Extracted data entries
((

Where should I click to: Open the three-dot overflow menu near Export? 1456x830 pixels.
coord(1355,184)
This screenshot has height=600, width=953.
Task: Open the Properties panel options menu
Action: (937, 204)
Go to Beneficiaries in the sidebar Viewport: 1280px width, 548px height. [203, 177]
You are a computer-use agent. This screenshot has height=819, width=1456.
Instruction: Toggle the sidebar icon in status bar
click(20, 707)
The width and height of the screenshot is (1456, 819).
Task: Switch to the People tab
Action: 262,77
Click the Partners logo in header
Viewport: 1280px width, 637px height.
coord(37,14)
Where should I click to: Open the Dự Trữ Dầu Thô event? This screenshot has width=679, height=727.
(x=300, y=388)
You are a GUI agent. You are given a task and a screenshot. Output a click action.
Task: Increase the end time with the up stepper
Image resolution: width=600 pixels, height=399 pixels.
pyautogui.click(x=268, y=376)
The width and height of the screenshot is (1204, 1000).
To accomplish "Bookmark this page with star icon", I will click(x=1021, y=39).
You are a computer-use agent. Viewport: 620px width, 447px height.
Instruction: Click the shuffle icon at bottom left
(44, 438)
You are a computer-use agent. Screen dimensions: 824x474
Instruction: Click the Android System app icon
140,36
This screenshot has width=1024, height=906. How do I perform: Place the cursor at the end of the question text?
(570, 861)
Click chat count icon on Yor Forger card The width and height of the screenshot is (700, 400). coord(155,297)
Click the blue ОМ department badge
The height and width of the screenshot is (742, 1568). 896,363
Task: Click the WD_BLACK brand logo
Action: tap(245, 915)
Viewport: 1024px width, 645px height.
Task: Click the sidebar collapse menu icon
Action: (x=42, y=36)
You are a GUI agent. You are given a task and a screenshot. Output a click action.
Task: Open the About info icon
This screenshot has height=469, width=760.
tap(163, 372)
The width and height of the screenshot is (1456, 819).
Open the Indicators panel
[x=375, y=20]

))

Problem to solve :: Reproduce every line of the data above without any changes.

Finished answer ::
Where should I click to: Open the three-dot overflow menu near Export? 1456x830 pixels.
coord(1355,184)
This screenshot has height=600, width=953.
Task: Open the Properties panel options menu
Action: (937, 204)
Go to Beneficiaries in the sidebar Viewport: 1280px width, 548px height. [203, 177]
You are a computer-use agent. This screenshot has height=819, width=1456.
Instruction: Toggle the sidebar icon in status bar
click(20, 707)
The width and height of the screenshot is (1456, 819).
Task: Switch to the People tab
Action: 262,77
Click the Partners logo in header
Viewport: 1280px width, 637px height.
coord(37,14)
Where should I click to: Open the Dự Trữ Dầu Thô event? This screenshot has width=679, height=727.
(x=300, y=388)
You are a GUI agent. You are given a task and a screenshot. Output a click action.
Task: Increase the end time with the up stepper
Image resolution: width=600 pixels, height=399 pixels.
pyautogui.click(x=268, y=376)
The width and height of the screenshot is (1204, 1000).
To accomplish "Bookmark this page with star icon", I will click(x=1021, y=39).
You are a computer-use agent. Viewport: 620px width, 447px height.
Instruction: Click the shuffle icon at bottom left
(44, 438)
You are a computer-use agent. Screen dimensions: 824x474
Instruction: Click the Android System app icon
140,36
This screenshot has width=1024, height=906. How do I perform: Place the cursor at the end of the question text?
(570, 861)
Click chat count icon on Yor Forger card The width and height of the screenshot is (700, 400). coord(155,297)
Click the blue ОМ department badge
The height and width of the screenshot is (742, 1568). 896,363
Task: Click the WD_BLACK brand logo
Action: tap(245, 915)
Viewport: 1024px width, 645px height.
Task: Click the sidebar collapse menu icon
Action: (x=42, y=36)
You are a GUI agent. You are given a task and a screenshot. Output a click action.
Task: Open the About info icon
This screenshot has height=469, width=760.
tap(163, 372)
The width and height of the screenshot is (1456, 819).
Open the Indicators panel
[x=375, y=20]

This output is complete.